Migalhas Edilícias

Sobre o despejo extrajudicial - Algumas anotações

O país avança na resolução de conflitos extrajudicialmente, como divórcios e despejos, pela rapidez, eficácia e menor custo. Projetos legislativos visam ampliar essas soluções mantendo a segurança jurídica.

12/12/2024

O país vem evoluindo consistentemente no campo da solução de conflitos sem a invocação do Poder Judiciário.

São processados extrajudicialmente, por exemplo, os divórcios, os inventários com ou sem testamento, com ou sem herdeiros menores de idade; a adjudicação compulsória; a usucapião. Não existe notícia de reclamações ou impugnações em quantidade sensível, a demonstrar quão satisfatórias são tais soluções não judiciais.

Lembremos, aliás, da “consignação em pagamento” para a qual se abriu a possibilidade de exercício não judicial em 1994 (ainda antes do atual CPC, se tratou de evolução quanto ao Código de 1973) – sem problema sério algum tendo sido arguido.

Esse afastamento da solução judicial tem agradado a todos devido à velocidade e à eficácia maiores, aos custos menores, à obtenção de segurança jurídica idêntica à alcançada judicialmente, à liberação do assoberbado Judiciário para que possa julgar questões mais intrincadas.

Por evidente, lesão alguma é afastada da apreciação judicial, exatamente conforme o comando constitucional (art. 5º - XXXV - a lei não excluirá da apreciação do Poder Judiciário lesão ou ameaça a direito).

Quanto aos processos judiciais de despejo por falta de pagamento, a par de sabido que não exigem maiores empenhos de erudição, já estando bastante sistematizada a respectiva operação há décadas (e raramente levantada questão processual em nossos tribunais), temos desde 1991, ao menos, a certeza legal, declarada no art. 80 da lei das locações: “As ações de despejo poderão ser consideradas como causas cíveis de menor complexidade”. Esse dispositivo legal permite que tais ações sejam julgadas até em “Juizados Especiais”, a depender de normatização específica, certamente.

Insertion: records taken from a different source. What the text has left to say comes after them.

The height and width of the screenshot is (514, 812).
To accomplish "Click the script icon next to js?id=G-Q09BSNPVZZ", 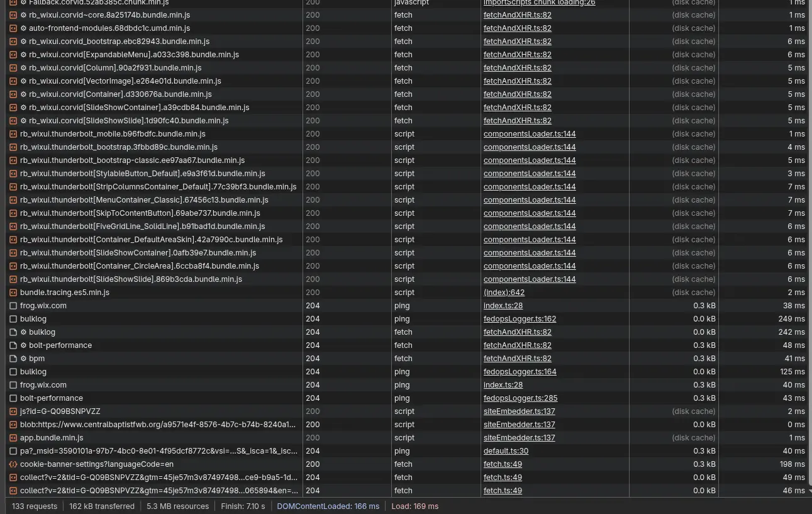I will point(13,411).
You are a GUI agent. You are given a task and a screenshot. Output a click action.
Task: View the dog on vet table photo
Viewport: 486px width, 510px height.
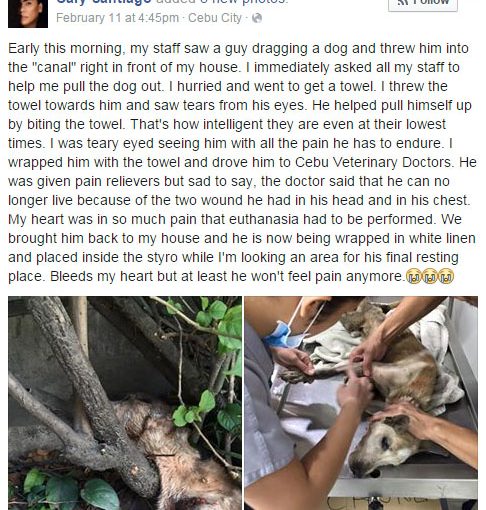click(361, 403)
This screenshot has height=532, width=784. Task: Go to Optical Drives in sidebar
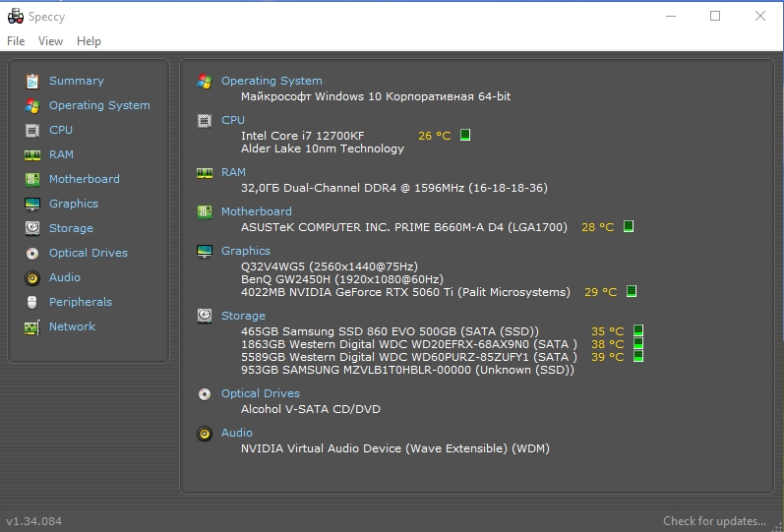(88, 253)
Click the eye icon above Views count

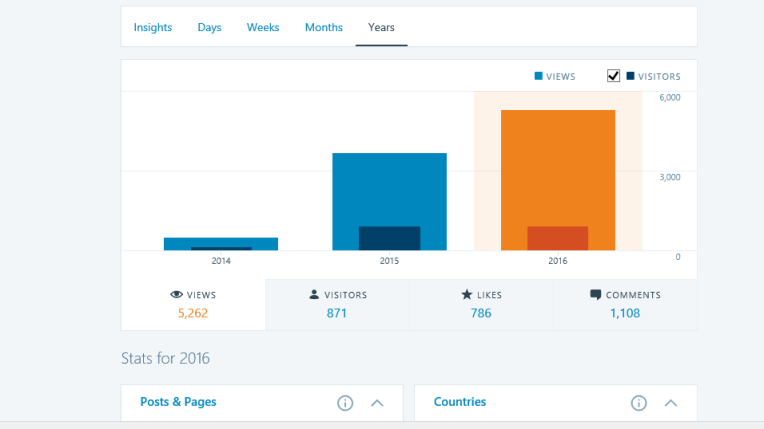coord(176,295)
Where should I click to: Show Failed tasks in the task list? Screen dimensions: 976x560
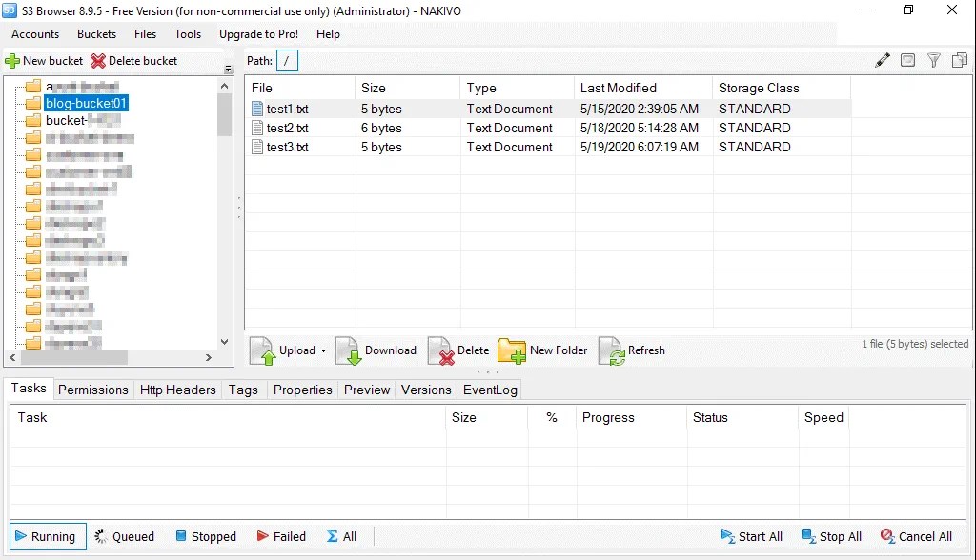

Seja como for: De fato e de lei, são procedimentos sem complexidade, simples.

Detectando esse quadro em que se somavam a boa acolhida social dos procedimentos não judiciais, com a simplicidade das ações de despejo, os juristas cariocas Arnon Velmovitsky e Carlos Gabriel Feijó de Lima desenvolveram estudos e passaram a preconizar o despejo extrajudicial, levando aos casos de inadimplemento de aluguéis e de consignação de chaves do imóvel locado, a possibilidade de solução sem que seja necessário percorrer os caminhos forenses.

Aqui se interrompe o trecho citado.